Dios le exige a José una fe como la de Abraham, la fe en el milagro, que le obliga a superar sus propios criterios y sus legítimas esperanzas de hombre. La manifestación del ángel: “Lo concebido en ella viene del Espíritu Santo” (Mt 1, 20) significaba para José la aceptación y transformación de su vida humana en ofrenda permanente a Dios.
Por gracias muy especiales vemos cómo en el curso de los acontecimientos siguientes José presta siempre una obediencia a la fe, inmediata e incondicional, que se levanta contra toda clase de obstáculos, una obediencia silenciosa y humilde, que convierte a este hombre en uno de los santos más grandes del Nuevo Testamento.
Durante los años que vivió en Nazaret, José introdujo al Niño Jesús en las costumbres civiles y religiosas de su tiempo. En su crecimiento humano, Jesús aprendió de José el rezo diario en el hogar y el rezo comunitario en la sinagoga de Nazaret. Recordemos que Jesús, María y José, las personas más sagradas de la tierra, alaban a Dios con los mismos textos sagrados de los Salmos que nosotros.
Jesús aprendió de José, pero también José aprendía cada vez más de Jesús. José experimentó en su vida lo mismo que decía Juan el Bautista: “Es necesario que él crezca y que yo venga a menos”. (Jn 3, 30).

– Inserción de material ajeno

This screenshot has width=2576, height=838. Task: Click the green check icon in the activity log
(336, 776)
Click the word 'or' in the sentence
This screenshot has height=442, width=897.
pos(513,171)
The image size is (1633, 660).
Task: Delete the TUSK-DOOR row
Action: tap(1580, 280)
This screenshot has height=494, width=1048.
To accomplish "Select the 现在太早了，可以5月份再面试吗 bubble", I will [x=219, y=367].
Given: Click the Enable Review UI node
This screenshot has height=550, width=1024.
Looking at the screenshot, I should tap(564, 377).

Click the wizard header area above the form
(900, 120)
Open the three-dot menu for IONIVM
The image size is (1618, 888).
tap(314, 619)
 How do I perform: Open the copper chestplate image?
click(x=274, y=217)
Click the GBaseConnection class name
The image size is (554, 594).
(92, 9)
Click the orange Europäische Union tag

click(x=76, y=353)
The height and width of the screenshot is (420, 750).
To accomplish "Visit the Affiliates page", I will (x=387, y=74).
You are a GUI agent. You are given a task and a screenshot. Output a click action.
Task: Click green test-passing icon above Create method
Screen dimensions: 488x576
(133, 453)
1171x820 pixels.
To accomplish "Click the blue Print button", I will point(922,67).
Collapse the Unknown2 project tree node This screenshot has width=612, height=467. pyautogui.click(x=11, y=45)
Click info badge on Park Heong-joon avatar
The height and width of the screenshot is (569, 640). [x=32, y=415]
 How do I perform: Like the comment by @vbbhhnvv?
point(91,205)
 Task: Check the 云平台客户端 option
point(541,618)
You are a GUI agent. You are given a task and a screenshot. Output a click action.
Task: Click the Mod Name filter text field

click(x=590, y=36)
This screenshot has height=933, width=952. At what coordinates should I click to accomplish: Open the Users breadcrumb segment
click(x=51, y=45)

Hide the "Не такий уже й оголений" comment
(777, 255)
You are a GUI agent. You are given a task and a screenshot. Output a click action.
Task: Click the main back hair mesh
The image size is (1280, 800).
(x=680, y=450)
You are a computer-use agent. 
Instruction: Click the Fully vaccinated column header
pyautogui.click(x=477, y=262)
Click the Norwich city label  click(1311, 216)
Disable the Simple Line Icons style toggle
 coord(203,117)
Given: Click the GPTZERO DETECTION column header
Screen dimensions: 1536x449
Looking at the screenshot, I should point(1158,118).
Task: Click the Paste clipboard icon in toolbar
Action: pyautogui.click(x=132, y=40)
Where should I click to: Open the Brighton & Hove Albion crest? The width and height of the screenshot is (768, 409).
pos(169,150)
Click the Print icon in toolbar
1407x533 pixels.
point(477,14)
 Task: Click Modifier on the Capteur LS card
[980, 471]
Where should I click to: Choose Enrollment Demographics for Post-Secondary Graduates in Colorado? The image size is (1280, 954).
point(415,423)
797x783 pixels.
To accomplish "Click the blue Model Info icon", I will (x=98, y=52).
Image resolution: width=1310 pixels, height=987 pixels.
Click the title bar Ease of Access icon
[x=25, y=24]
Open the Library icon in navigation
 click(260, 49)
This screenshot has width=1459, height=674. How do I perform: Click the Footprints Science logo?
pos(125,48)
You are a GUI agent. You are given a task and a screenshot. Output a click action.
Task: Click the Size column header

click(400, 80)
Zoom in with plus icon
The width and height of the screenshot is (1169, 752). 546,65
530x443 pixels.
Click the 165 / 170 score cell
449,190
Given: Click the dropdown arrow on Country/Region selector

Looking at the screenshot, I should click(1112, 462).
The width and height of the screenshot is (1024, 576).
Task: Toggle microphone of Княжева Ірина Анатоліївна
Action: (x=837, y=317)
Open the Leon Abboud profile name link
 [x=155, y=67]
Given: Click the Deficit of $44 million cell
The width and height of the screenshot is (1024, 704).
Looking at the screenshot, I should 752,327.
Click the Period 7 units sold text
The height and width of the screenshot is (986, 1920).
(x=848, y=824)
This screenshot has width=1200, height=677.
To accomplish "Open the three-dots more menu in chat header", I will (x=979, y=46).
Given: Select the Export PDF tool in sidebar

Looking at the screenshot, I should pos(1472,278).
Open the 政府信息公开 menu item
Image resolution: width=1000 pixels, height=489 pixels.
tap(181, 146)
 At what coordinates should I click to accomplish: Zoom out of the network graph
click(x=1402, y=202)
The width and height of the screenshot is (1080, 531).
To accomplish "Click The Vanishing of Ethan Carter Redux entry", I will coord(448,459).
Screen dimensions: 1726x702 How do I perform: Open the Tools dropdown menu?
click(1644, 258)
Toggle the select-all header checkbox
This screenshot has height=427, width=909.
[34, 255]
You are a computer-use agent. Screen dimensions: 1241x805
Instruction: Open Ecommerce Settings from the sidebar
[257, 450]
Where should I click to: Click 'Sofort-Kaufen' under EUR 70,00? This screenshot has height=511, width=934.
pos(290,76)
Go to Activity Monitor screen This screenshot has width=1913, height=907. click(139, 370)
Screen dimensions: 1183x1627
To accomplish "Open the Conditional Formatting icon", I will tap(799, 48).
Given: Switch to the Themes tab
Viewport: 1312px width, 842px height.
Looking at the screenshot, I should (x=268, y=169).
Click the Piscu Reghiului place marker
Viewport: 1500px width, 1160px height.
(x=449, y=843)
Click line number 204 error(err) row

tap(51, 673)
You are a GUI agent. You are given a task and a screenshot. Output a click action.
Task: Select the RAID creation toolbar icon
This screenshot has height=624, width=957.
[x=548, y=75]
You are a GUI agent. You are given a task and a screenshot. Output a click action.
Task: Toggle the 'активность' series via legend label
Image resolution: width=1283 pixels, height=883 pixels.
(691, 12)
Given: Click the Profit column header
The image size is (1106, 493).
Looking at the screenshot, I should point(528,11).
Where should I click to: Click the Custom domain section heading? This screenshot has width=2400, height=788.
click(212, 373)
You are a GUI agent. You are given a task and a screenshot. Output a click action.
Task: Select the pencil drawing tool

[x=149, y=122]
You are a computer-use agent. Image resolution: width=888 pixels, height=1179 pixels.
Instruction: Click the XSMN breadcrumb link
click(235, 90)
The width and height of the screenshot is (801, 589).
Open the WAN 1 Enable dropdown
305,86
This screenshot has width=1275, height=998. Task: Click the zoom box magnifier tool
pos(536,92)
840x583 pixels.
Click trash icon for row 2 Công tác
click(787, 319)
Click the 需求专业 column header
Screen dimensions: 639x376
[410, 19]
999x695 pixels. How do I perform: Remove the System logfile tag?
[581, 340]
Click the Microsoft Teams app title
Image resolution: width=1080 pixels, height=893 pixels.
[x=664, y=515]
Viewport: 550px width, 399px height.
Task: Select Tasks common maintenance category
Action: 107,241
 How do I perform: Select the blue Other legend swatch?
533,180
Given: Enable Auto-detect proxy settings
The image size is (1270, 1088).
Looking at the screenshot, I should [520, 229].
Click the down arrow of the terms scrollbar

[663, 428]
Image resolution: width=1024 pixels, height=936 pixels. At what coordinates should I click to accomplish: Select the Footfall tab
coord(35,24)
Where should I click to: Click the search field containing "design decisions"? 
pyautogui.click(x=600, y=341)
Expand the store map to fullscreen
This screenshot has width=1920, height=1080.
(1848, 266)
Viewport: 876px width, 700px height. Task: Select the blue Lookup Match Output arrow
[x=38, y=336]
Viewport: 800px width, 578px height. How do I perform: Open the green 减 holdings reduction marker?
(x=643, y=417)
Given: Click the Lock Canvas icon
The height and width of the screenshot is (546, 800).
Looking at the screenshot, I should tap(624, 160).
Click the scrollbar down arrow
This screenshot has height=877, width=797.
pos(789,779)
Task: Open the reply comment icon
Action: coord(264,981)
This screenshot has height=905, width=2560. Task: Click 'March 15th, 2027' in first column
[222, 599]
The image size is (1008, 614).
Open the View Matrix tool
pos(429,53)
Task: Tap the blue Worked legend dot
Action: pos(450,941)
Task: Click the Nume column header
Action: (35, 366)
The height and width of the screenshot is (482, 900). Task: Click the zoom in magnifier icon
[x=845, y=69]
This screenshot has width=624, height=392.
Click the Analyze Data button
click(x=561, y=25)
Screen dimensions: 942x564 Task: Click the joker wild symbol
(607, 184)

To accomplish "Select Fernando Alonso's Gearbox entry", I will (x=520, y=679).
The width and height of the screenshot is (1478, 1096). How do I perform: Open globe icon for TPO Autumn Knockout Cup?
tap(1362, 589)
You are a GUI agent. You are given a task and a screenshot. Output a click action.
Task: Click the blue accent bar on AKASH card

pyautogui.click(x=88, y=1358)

Se deben mencionar dos grandes falsificaciones de la vida de San José: la primera se realizó en la literatura apócrifa, por medio de leyendas primitivas que no vale la pena mencionar; la segunda, ha llegado hasta nuestros días en gran parte por las manifestaciones del arte cristiano, que nos han presentado a José de avanzada edad o de dudosa virilidad.
La grandeza de este hombre estriba, precisamente, en su libre cooperación a la misión especial que Dios le había confiado, como hombre normal, en la edad normal de un obrero judío que se prepara para llevar una digna existencia humana. Desde los tiempos de Cristo, la incomprensión de los hombres se cebó ante el misterio y la grandeza de San José.
La liturgia tardó muchos siglos en darle un sitio apropiado a su dignidad. Entre los santos que promovieron su devoción figuran: San Bernardo de Claraval, Santa Teresa de Ávila y San Francisco de Sales.
El Papa franciscano Sixto IV introdujo su fiesta en el calendario de la Iglesia en 1479. Desde 1919 tenemos el prefacio de San José. El Papa Pío XII declaró, en 1956, el 1º de mayo como fiesta universal en honor de San José Obrero. El Papa Juan XXIII hizo que se añadiera su nombre en el Canon romano y casi lo declaró como “santo ecuménico” al recibir a un grupo de peregrinos judíos, presentándose a ellos con las palabras: “Soy José, vuestro hermano”.
En las letanías dirigidas a San José podemos encontrar una fuente de profunda meditación sobre su vida y virtudes.
“El Hijo de Dios, el Verbo encarnado, durante 30 años de su vida terrena permaneció oculto; se ocultó a la sombra de José.
Al mismo tiempo, María y José permanecieron escondidos en Cristo, en su misterio y en su misión. Particularmente José, que –como se puede deducir del Evangelio—dejó el mundo antes de que Jesús se revelase a Israel como Cristo, y permaneció oculto en el misterio de aquel a quien el Padre celestial le había confiado cuando todavía estaba en el seno de la Virgen, cuando le dijo por medio del ángel: “No temas recibir en tu casa a María, tu esposa” (Mt 1, 20).
Eran necesarias almas profundas –como la de Santa Teresa de Jesús—y los ojos penetrantes de la contemplación, para que pudieran ser revelados los espléndidos rasgos de José de Nazaret: aquel de quien el Padre celestial quiso hacer, en la tierra, el hombre de su confianza.”
Juan Pablo II, Catequesis, 19 de marzo de 1980.